A Denver school board member who was instrumental in advancing controversial school reforms in the far northeast reaches of the city announced his resignation Tuesday, creating an unexpected vacancy with uncertain implications.

In breaking the news to colleagues, Landri Taylor cited his wife’s health struggles and imminent plans to move to Aurora to be closer to their grandchildren.

Taylor’s departure will not shift the balance of the power on the governing board of the state’s largest school district, which unanimously supports the policies of Superintendent Tom Boasberg. Still, the board’s looming appointment of a replacement means a new voice will represent a part of the city that has long been a focal point for efforts to lift student achievement.

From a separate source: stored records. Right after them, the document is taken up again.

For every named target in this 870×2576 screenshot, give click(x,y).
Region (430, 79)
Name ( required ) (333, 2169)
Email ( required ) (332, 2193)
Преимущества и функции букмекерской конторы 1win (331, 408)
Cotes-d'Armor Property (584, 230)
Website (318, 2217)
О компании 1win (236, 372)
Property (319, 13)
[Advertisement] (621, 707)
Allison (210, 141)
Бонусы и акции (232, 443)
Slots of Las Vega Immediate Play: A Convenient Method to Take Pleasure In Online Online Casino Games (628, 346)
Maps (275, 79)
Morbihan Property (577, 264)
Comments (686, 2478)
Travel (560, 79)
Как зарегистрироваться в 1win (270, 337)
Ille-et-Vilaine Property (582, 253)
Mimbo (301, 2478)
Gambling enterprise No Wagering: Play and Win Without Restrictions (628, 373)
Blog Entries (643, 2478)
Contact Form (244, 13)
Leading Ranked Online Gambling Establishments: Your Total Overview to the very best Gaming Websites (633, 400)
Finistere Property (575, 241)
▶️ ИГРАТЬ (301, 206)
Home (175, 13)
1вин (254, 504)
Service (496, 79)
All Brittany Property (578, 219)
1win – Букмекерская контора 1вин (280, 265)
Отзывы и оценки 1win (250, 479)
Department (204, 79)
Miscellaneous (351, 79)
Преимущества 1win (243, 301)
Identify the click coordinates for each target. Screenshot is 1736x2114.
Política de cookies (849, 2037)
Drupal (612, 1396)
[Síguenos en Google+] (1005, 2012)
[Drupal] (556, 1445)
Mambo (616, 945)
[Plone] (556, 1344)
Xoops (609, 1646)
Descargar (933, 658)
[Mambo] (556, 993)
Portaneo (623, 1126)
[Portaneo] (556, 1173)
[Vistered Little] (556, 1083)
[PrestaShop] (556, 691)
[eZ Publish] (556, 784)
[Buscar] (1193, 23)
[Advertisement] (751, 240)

“I look forward to this next chapter in my life, my family’s life,” Taylor told colleagues Tuesday at a board work session. “At the same time, as I will say on Thursday, I am not invisible. I will be around.”

The school board will vote Thursday on a resolution accepting Taylor’s resignation, which will be effective that night. Under state law, the board has 60 days to choose a successor. Board president Anne Rowe said DPS soon will lay out details of how would-be candidates can apply.

Rowe said in an interview that Taylor shared his plans to resign about a week ago. While Taylor is not as vocal as other board members, “when he speaks and when he particularly speaks impassionately, it really moves you. He seems to have a true understanding of the community,” Rowe said.

“His legacy is extraordinary,” she said. “His commitment to serve Denver, its citizens and its children has been nothing less than remarkable. His impact is seen in so many ways, not just in our city at large, but particularly northeast Denver.”

Taylor, 65, was appointed to the District 4 board seat on an interim basis in 2013 after his predecessor, Nate Easley, resigned to run the Denver Scholarship Foundation. The board was divided when Taylor joined, and his seat often represented a swing vote on district policies. Taylor won election later in 2013, and his term was set to expire in 2017.

Last November’s election shifted the votes in favor of the Boasberg administration from 6-1 to 7-0 — though the board has pushed back at times, too.

Taylor has been a reliable supporter of DPS school reforms, although he chafed at the suggestion that he was simply a Boasberg yes-man. Boasberg in January began a six-month unpaid leave with his family in South America.

A longtime ally of Denver Mayor Michael Hancock, Taylor helped press the case for DPS reforms in Far Northeast Denver before he joined the school board.

Arguably the most ambitious school improvement effort taken on by DPS, the blueprint involved closing low performing schools, extending school days and opening charter schools.

Taylor previously served as head of the Urban League of Denver, and before that worked for the company that redeveloped the former Stapleton airport site into a nationally recognized mixed-use development. He has taken on a variety of civic roles, serving on board and commissions covering issues ranging from transportation and libraries to higher education.

The city’s northeast quadrant Taylor represents has long been diverse — it includes the heart of Denver’s African-American community — and has been gentrifying in recent years.

EDITOR’S NOTE: DPS board president Anne Rowe is married to Frank Rowe, Chalkbeat’s director of sponsorships. Frank Rowe’s position is not part of Chalkbeat’s news operation.